Nato troops kill 50 insurgents
2006-09-09 11:53
Kabul - Nato-led troops in a major offensive in southern Afghanistan killed around 50 insurgents in the past 24 hours using air strikes and artillery and gun fire, the force said on Saturday.
About 30 were killed in the past 12 hours and 20 on Friday as part of Operation Medusa, which was launched a week ago to drive militants out of a stronghold in Kandahar province, the birthplace of the Taliban movement, it said.
"We are engaging with everything from direct fire to artillery and airstrikes," an official with the Nato-led International Security Assistance Force (ISAF) said, announcing the 30 latest deaths.
The killings took the number of militants killed in Operation Medusa to more than 350. Five Canadian soldiers have also been killed, one by accident.

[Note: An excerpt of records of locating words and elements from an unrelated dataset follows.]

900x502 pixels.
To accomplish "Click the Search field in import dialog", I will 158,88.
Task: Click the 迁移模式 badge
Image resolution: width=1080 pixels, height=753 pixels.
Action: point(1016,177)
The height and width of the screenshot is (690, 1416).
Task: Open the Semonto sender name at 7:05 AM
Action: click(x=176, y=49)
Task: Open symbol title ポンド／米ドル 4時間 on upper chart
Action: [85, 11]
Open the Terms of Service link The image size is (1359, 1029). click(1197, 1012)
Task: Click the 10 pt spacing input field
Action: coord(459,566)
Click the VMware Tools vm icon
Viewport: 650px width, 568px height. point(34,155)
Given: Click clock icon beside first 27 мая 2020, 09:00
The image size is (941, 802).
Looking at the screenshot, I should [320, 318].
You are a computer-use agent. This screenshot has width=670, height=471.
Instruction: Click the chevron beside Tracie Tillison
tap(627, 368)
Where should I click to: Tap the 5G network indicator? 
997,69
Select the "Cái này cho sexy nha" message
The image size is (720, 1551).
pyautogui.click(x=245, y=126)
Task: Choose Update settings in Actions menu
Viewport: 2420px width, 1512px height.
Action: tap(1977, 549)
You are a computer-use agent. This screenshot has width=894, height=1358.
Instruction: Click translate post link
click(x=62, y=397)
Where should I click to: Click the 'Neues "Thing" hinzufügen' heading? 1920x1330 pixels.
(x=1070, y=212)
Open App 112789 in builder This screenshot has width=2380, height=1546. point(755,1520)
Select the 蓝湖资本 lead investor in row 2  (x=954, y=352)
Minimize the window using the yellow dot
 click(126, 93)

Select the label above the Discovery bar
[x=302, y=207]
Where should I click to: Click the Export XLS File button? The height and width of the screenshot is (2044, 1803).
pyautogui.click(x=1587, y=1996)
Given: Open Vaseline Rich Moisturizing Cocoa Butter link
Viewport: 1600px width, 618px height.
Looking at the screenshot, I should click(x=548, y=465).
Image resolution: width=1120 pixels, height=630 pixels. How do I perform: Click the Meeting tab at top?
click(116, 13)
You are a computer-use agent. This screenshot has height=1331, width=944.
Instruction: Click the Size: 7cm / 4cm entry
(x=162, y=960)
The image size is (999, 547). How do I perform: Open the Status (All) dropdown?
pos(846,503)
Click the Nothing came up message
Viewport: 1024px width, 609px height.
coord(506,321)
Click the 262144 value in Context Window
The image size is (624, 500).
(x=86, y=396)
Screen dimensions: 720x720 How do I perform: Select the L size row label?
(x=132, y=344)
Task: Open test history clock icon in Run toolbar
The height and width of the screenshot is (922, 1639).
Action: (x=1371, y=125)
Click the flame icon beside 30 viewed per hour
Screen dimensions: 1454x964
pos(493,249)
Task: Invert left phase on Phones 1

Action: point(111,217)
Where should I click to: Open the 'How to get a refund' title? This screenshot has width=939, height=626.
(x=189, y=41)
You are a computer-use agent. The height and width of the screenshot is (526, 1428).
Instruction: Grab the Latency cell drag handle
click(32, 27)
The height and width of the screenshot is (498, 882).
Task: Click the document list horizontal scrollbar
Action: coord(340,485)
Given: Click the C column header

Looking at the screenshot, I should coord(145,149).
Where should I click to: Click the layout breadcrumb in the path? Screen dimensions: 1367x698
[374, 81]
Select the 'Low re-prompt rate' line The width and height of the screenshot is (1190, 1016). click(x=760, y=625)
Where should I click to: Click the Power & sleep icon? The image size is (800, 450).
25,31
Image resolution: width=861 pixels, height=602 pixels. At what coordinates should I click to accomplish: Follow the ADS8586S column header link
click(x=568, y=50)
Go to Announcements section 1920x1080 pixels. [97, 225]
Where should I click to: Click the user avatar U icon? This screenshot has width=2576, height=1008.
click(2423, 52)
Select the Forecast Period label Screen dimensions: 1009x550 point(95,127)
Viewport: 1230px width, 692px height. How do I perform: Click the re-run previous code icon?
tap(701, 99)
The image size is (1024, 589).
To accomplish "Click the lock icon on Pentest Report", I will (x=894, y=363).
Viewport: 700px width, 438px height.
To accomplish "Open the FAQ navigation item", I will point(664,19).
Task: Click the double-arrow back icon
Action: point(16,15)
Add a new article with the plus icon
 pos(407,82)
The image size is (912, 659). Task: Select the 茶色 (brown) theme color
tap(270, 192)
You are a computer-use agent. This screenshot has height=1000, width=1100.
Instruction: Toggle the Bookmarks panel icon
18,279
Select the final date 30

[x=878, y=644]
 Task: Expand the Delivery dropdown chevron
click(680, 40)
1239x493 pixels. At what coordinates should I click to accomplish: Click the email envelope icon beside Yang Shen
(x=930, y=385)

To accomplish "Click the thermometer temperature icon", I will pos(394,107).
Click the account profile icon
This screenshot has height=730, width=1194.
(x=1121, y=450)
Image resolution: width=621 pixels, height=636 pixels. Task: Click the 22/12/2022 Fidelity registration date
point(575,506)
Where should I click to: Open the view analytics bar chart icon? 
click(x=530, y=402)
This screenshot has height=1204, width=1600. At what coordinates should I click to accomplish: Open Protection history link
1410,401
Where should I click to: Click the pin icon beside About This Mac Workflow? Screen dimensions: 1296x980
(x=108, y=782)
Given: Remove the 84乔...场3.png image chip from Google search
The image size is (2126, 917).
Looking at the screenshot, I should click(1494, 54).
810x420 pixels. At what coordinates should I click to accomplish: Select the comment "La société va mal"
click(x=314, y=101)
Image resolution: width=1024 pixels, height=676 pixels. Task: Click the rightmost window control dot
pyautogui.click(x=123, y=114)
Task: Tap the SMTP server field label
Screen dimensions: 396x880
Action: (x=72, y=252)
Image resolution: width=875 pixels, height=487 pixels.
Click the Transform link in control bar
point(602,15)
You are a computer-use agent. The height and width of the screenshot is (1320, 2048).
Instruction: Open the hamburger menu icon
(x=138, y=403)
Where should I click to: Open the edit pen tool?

Fourteen British airmen died on the first day of the operation when their reconnaissance plane crashed in the Panjwayi area due to a technical fault.
Much of Afghanistan's Taliban-linked violence is in the south, the heartland of the movement and where the ISAF took command of 10 000 mainly British, Canadian and Dutch troops on July 31.
The Taliban have waged a growing campaign this year against foreign and Afghan troops mainly in south Afghanistan. The regime was toppled from power in late 2001 by a US-led invasion of Afghanistan.
The group claimed responsibility for a suicide blast in the capital Kabul on Friday that killed two US soldiers and 14 Afghans. It was the deadliest suicide attack in the city for years.
The militants also attacked a border post in the eastern province of Khost late Friday.
One Taliban body was left at the site after an hour-long battle but blood-stained turbans and Afghan caps, called pakols, littered site, indicating the militants had suffered several casualties, a border police commander said.
Three police were wounded in the battle, health officials said.
In the northeastern province of Nuristan, also on the border with Pakistan, 10 trucks supplying a US base were torched by men who appeared to belong to the Taliban, witnesses told AFP.
The Afghan drivers were also beaten up, they said.